第1082章 藍狐在拿騷(1 / 2)

840年戰爭已經結束,到了841年春,北方世界恢複它原有的和平。

東王國之主路德維希深知自己已經戰敗,不過這場戰敗後的和談至少挽回了他的些許顏麵。

甚至於他覺得從都到尾自己的主張都是一場十足的失敗,損兵折將甚多,最終得到的是什麼?

在法理上,薩克森人並沒有反叛,舊酋長的後裔終究得到了公爵的頭銜並宣誓效忠東王國。

始終搖擺著的弗蘭德斯伯國,經由這次戰爭後伯爵博杜安迫於形勢效忠了東王國。

丹麥人、羅斯人還有瑞典人,這些諾曼人已經不是自己祖父的時代可以輕易蹂躪的弱者,他們已經強盛,倘若祖父查理曼複活並發兵征討,也要落得戰敗的結局吧。

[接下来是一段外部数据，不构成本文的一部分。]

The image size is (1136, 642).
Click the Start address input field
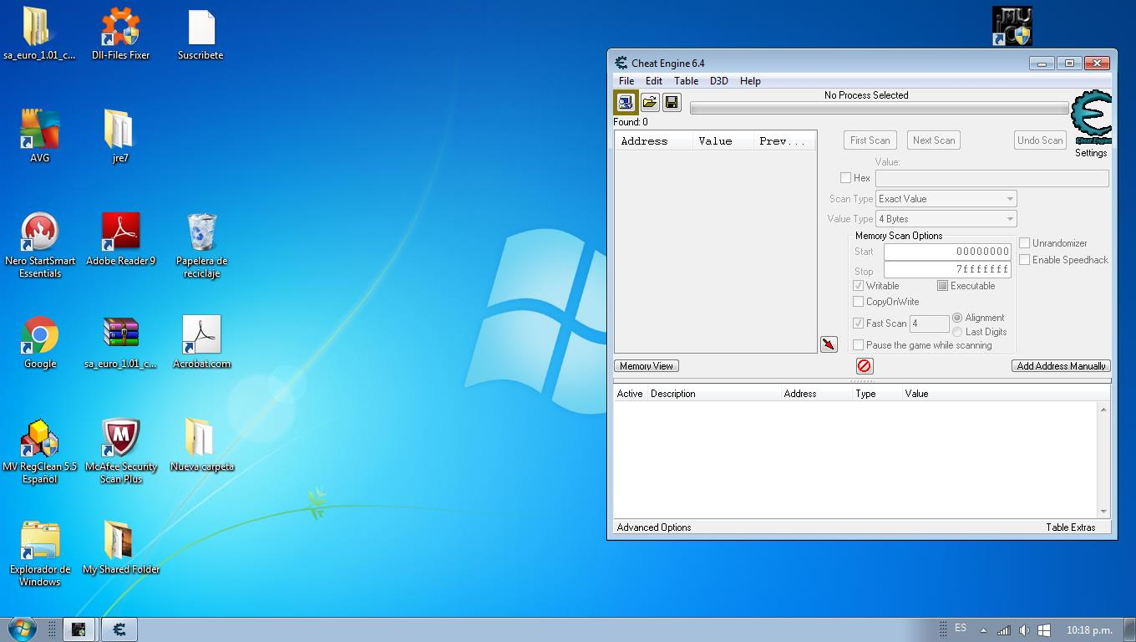[947, 252]
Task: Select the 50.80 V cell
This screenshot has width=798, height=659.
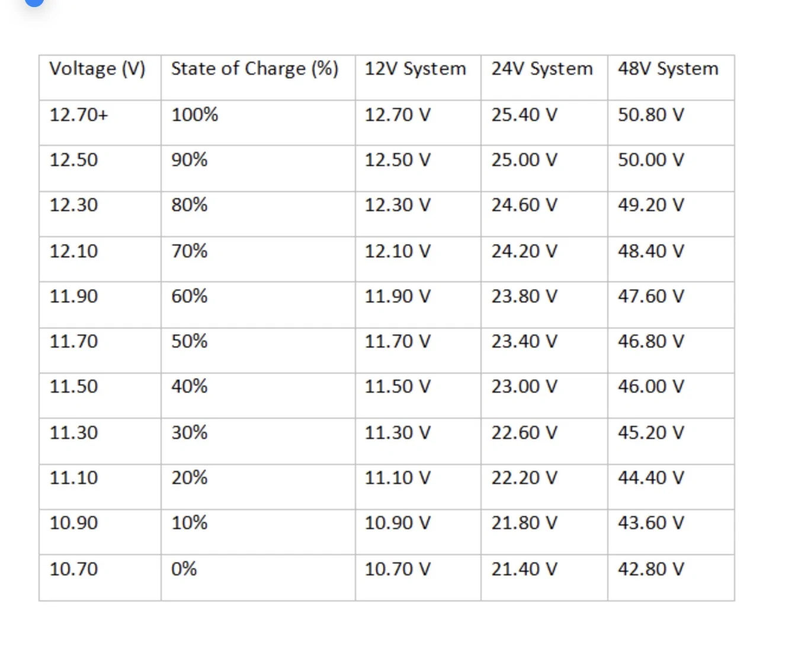Action: pos(651,114)
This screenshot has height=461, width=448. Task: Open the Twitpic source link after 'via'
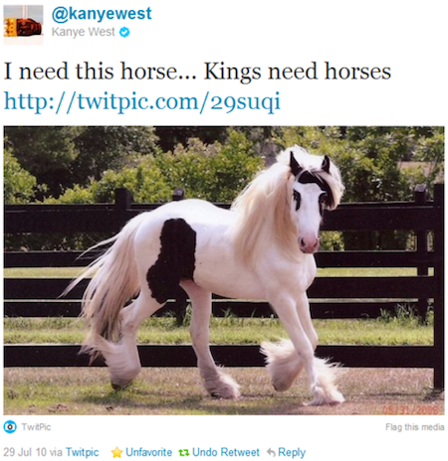pyautogui.click(x=82, y=452)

情況實際已經非常糟糕,維係路德維希權勢的是麾下的常備軍,這支繼承自祖父大帝時代征兵製度的大軍,縱使延續到當下已經有些糜爛,即便如此也遠遠勝過地方貴族的扈從、農夫兵。

世代從軍的軍戶大量折損,他們戰死後理應由他們的兒子補充位置,可是那群崽子是否可以勝任?現在有著巨量的兵力缺口呢。

他的大軍折損達到三萬,精銳部隊損失無可挽回,而突擊征召的農夫兵也大量死亡。這些農夫兵多招自來茵高伯爵領,都來自美因茨、沃爾姆斯和法蘭克福附近的農村。這些精壯勞力出征並折損,大大削弱了來茵高伯爵領的稅賦能力。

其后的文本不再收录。